* _Available data_:
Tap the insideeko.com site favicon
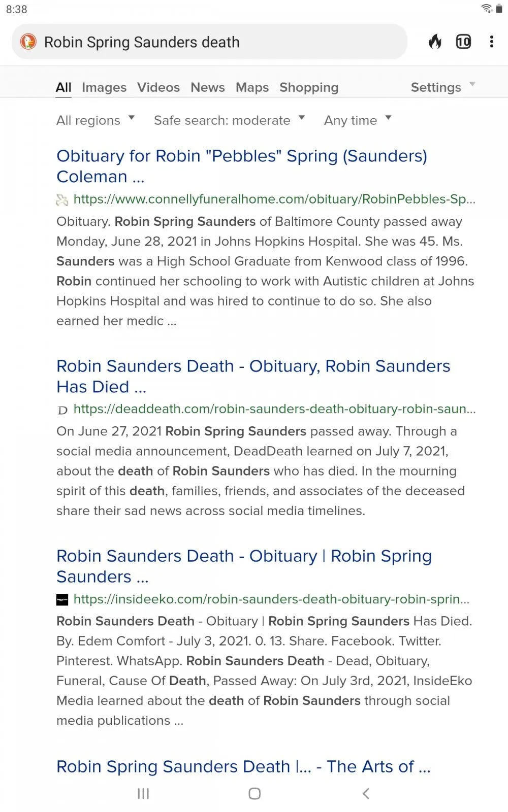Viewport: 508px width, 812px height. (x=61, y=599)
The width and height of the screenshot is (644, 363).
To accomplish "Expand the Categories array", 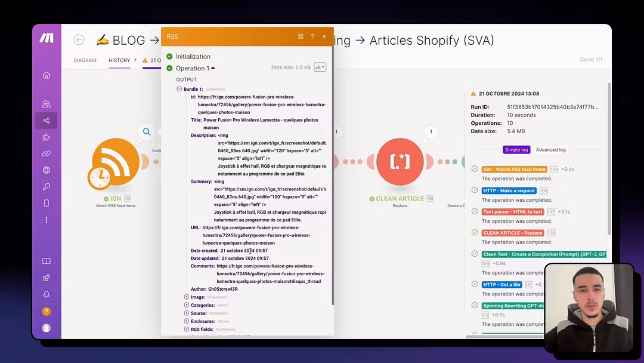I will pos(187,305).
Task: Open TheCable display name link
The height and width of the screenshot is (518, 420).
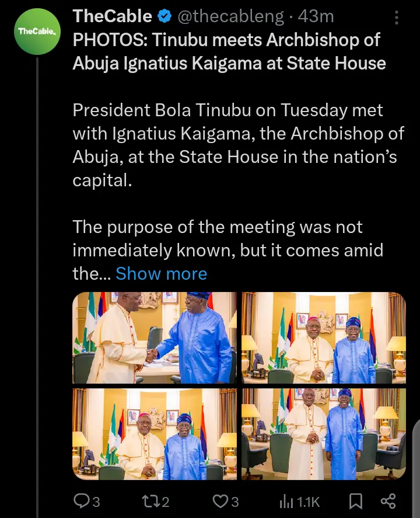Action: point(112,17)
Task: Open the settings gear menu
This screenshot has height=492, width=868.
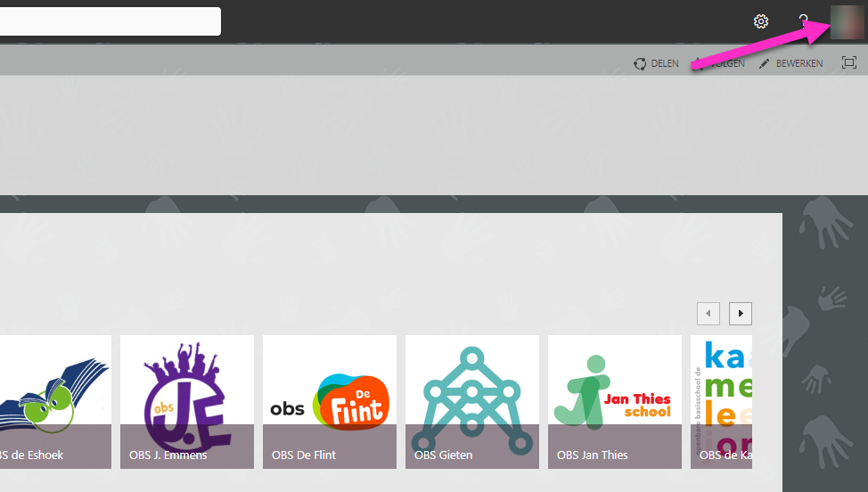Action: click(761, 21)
---
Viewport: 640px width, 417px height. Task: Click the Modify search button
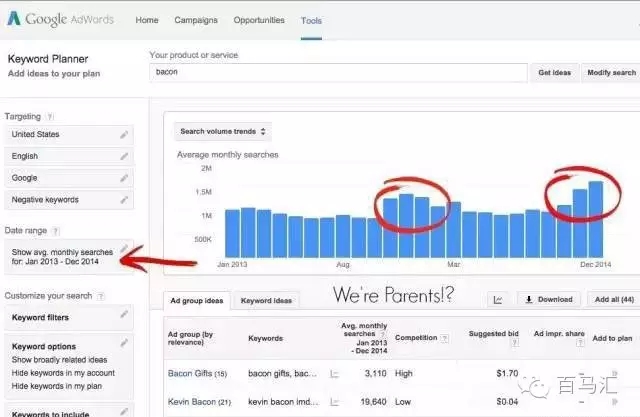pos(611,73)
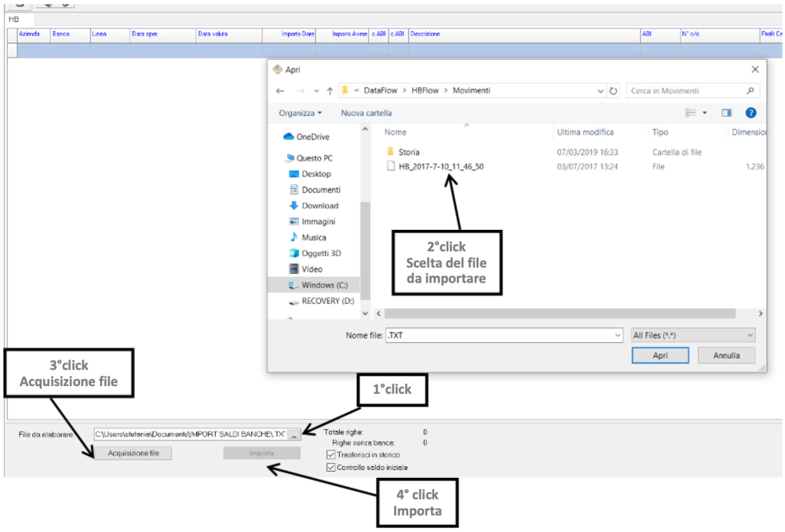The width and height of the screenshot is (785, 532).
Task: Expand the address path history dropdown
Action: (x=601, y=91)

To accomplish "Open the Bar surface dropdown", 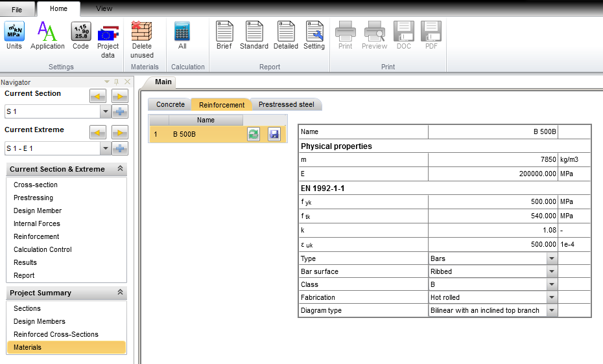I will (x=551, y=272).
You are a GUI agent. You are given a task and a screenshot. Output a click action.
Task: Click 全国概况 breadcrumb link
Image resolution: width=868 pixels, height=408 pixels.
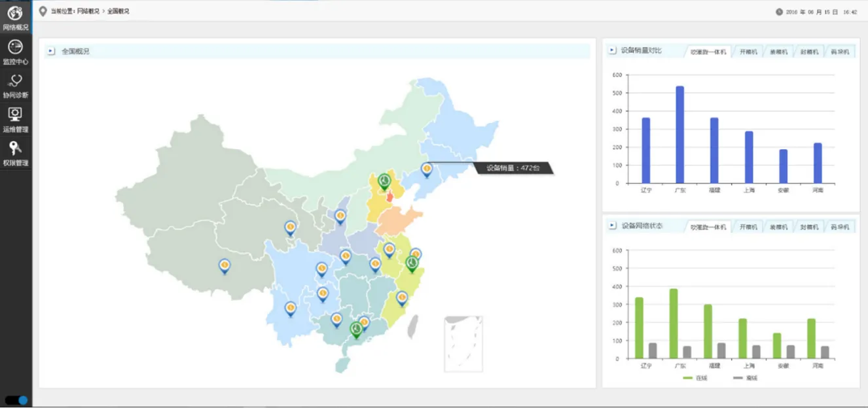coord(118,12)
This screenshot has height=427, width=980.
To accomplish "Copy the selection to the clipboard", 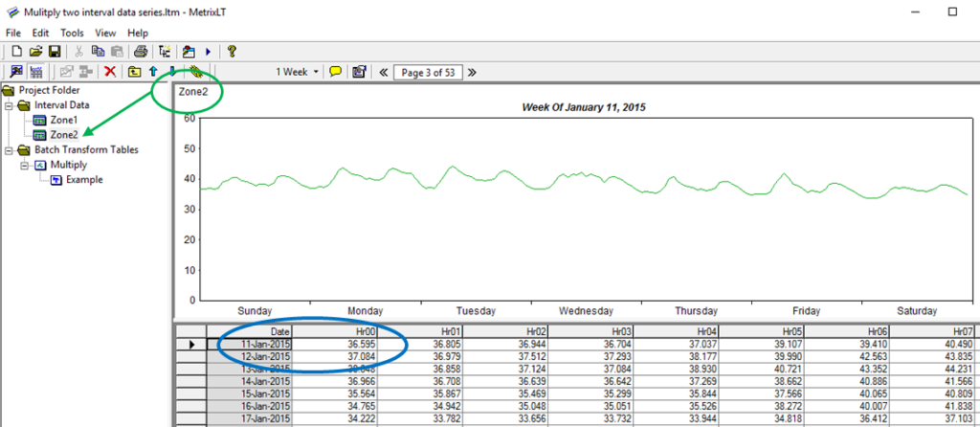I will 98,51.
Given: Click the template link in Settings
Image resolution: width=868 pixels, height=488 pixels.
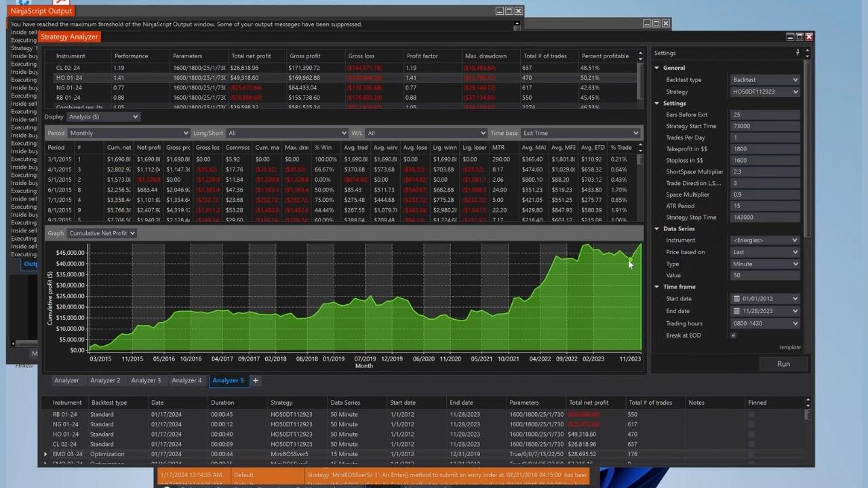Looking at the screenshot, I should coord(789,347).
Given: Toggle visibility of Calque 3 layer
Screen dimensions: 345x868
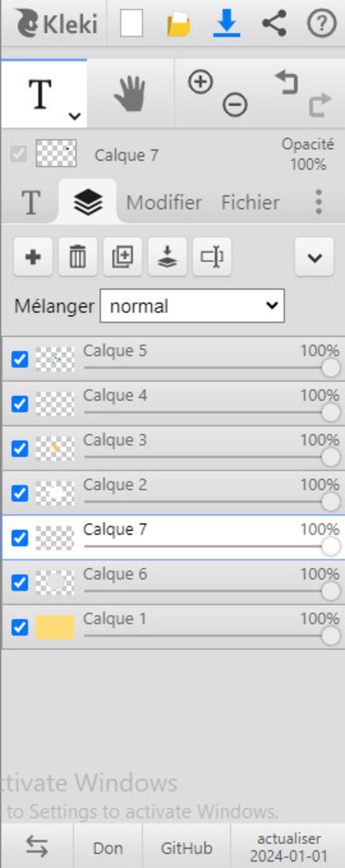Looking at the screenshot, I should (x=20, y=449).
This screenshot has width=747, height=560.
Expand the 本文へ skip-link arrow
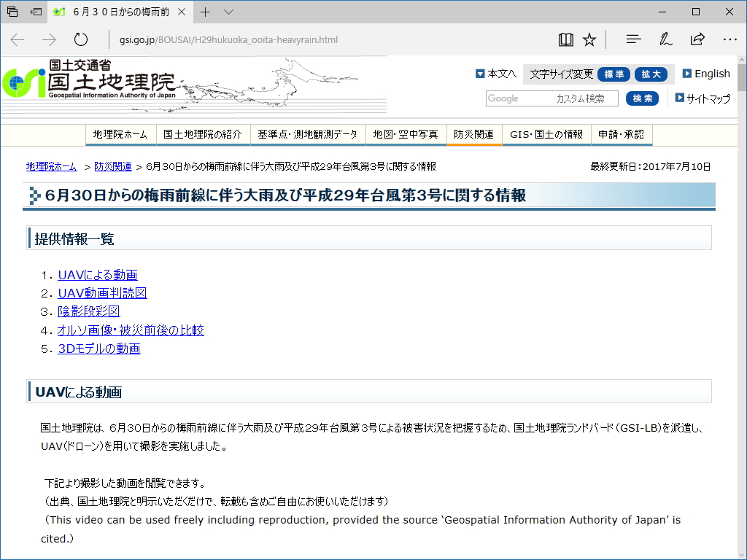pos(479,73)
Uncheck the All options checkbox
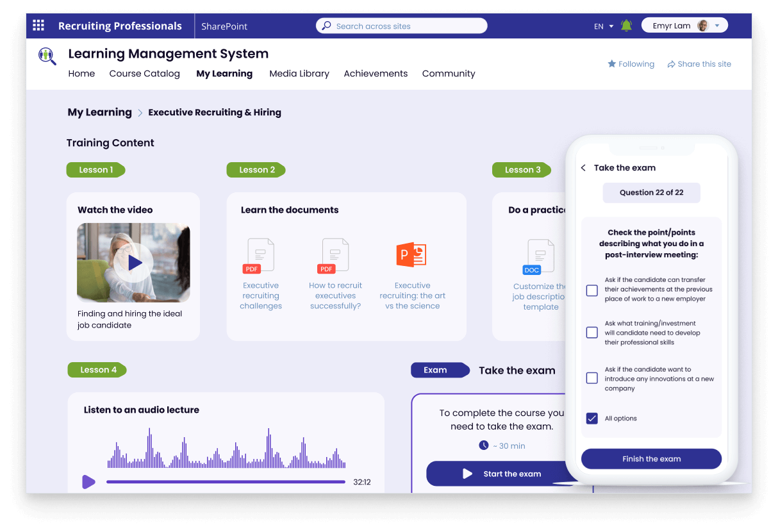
* * *
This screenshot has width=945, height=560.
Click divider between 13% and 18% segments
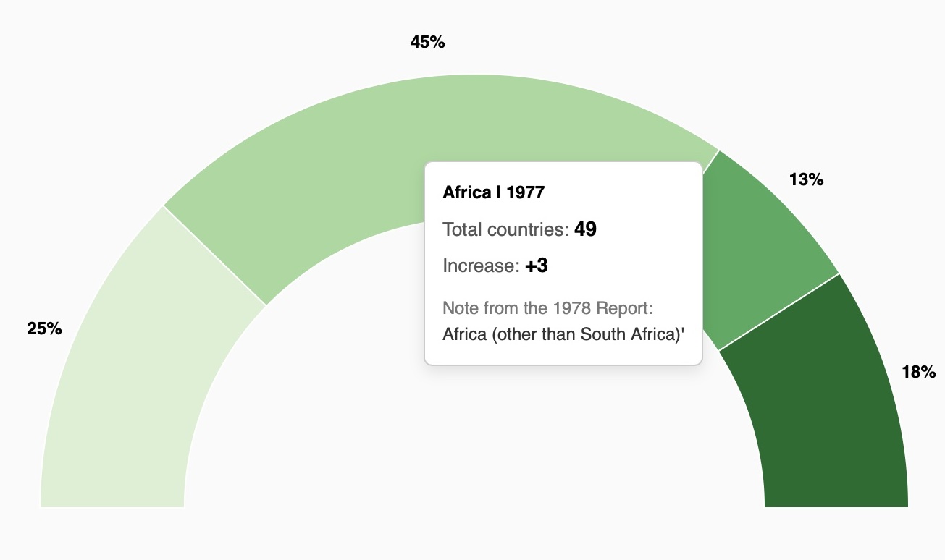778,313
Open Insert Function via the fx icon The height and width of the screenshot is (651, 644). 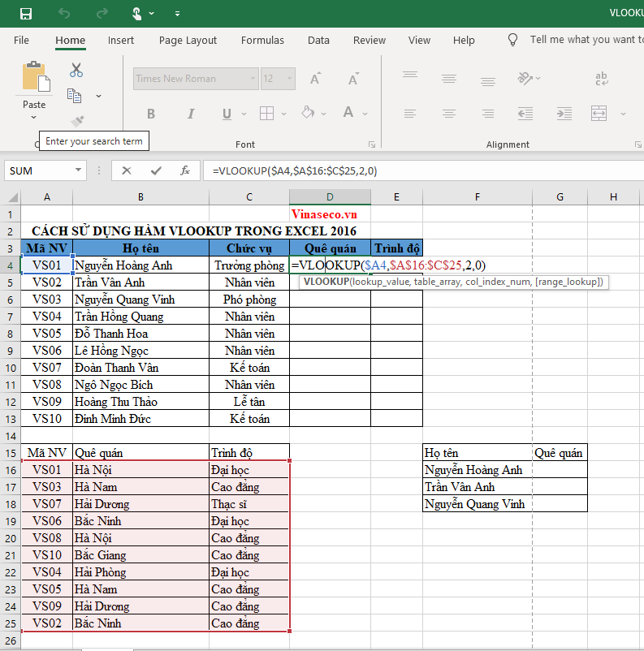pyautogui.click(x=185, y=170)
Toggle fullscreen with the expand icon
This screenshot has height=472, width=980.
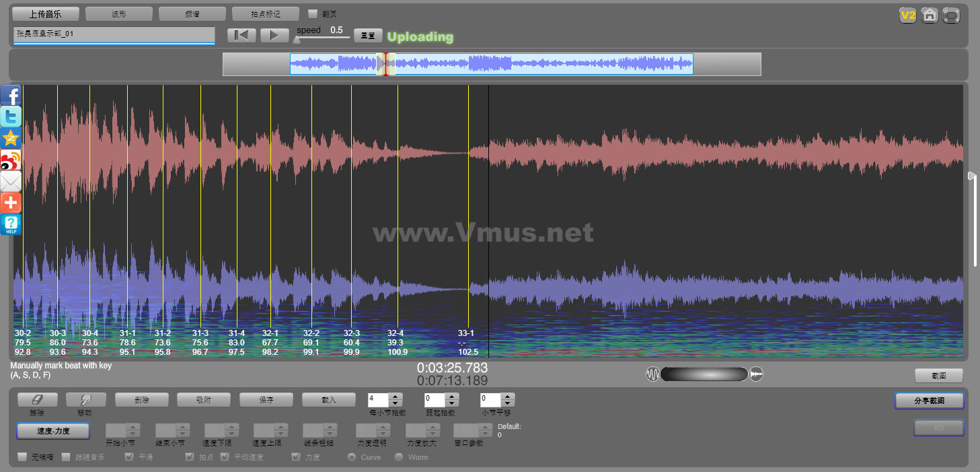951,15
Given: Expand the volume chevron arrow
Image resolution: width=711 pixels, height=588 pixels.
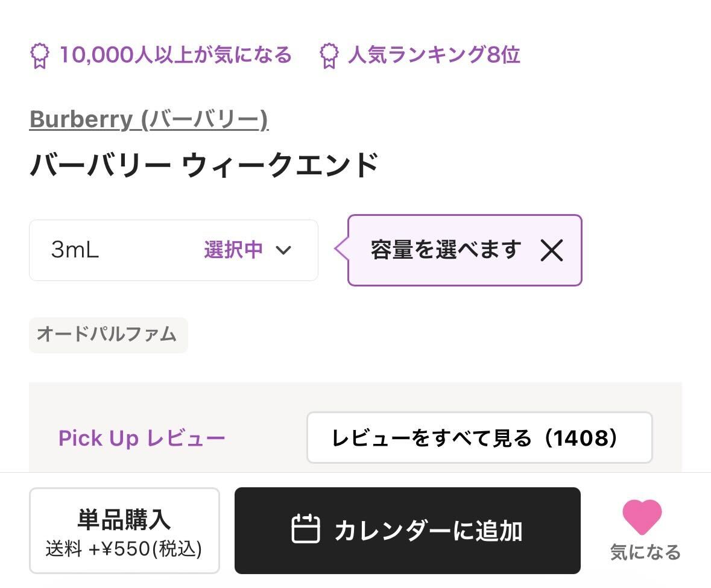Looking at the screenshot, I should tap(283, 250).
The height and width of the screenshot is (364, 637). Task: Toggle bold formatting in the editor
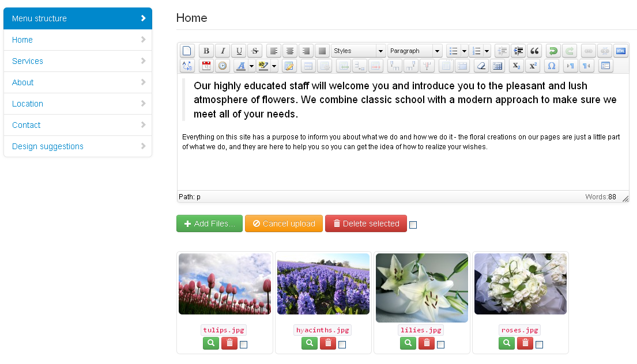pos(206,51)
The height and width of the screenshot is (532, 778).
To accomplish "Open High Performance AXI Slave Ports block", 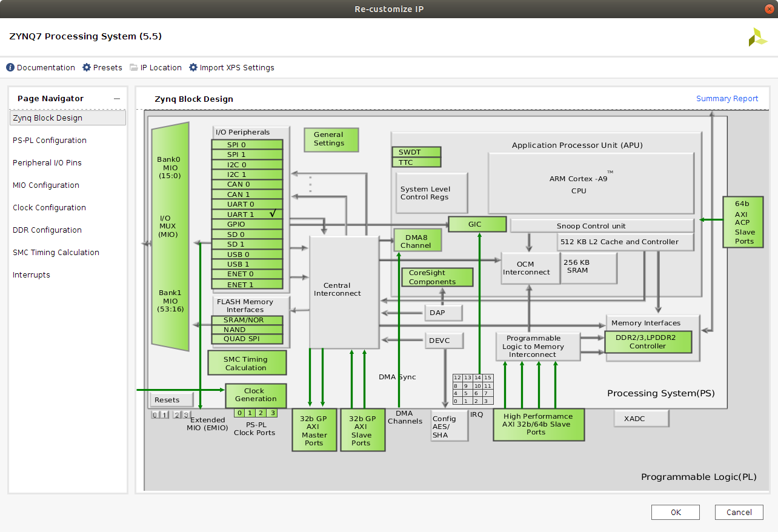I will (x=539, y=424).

* _Task statement_: Could you repeat, exactly, only the lines above starting at the one that has "Image resolution: width=868 pixels, height=488" and stopping after the one that has "This screenshot has width=747, height=560.", without the pictures?

* _Your solution_:
Image resolution: width=868 pixels, height=488 pixels.
Looking at the screenshot, I should coord(789,347).
Given: Toggle visibility of Calque 3 layer
Screen dimensions: 345x868
Looking at the screenshot, I should (x=20, y=449).
This screenshot has width=747, height=560.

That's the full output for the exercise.